Wel staat het volgens de Franse onderzoekster Marie Frace Briselance vast dat Stendhal nooit in Besançon is geweest. Toch noemt hij die stad, maar "houdt hij zich op de vlakte en beperkt hij zijn fictie tot Verrières", aldus Briselance. De huidige hoofdstad van de Franche-Comté is immers Besançon, gelegen aan de kronkelige Doubs en begiftigd met de imposante citadel van Vauban. "De rivier de Doubs omsluit bijna de hele stad binnen een cirkel die getrokken lijkt te zijn door een kompas", noteerde Julius Ceasar al, vijftig jaar voor Christus. Heden worden vrienden en toeristen hartelijk welkom geheten in de kerk van de voormalige kapel van het gasthuis van de orde "Hospitaliers du Saint-Esprit". Hij noemt Besançon niet alleen een van de mooiste steden van Frankrijk, het wemelt er ook van de flinke en schrandere mensen.. 

Spiegel
De spiegel die Stendhal de lezer voorhoudt, is een gebroken spiegel. In de voetsporen van Stendhal treden is fragmenten van zijn werkelijkheid tot een geheel smeden. In zijn eigen tijd werd Stendhal nauwelijks gewaardeerd. Goed, Goethe las "Het rood en het zwart", was zowel gecharmeerd als geïrriteerd en kon het ten slotte niet wegleggen. Degene die zich later liet inspireren door Stendhal, was Tolstoi. Ook Nietzsche erkende dat Stendhal voor hem een psychologische leermeester was. Van Pinxteren herkent Stendhals invloed ook in Dostojeweski. 
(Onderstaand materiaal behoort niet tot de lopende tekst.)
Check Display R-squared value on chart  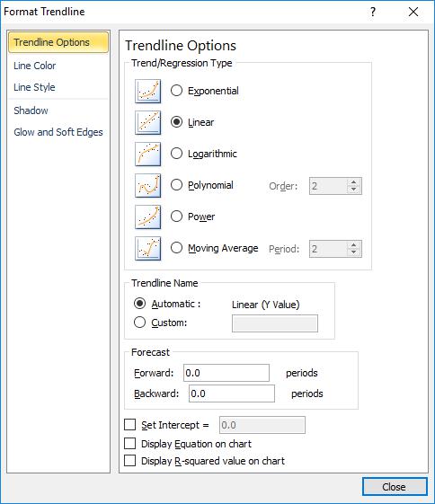tap(130, 461)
De erkenning van Stendhal kwam pas na 1850, acht jaar na zijn dood. Hij is nooit echt bijgezet in het panthéon van de literatuur, maar zijn invloed mag onmiskenbaar heten. Geen Franse of Europese literatuur is denkbaar zonder de nog altijd massaal gelezen Stendhal. Geen Dole zinder Verrières. 

N.a.v. "Het rood en het zwart:, door Stendhal, vertaald door Hans Pinxteren 1989/1997; uitg. Contact in de reeks Pandora Klassiek; Amsterdam, 1997; ISBN 90 254 5741 x; 576 blz.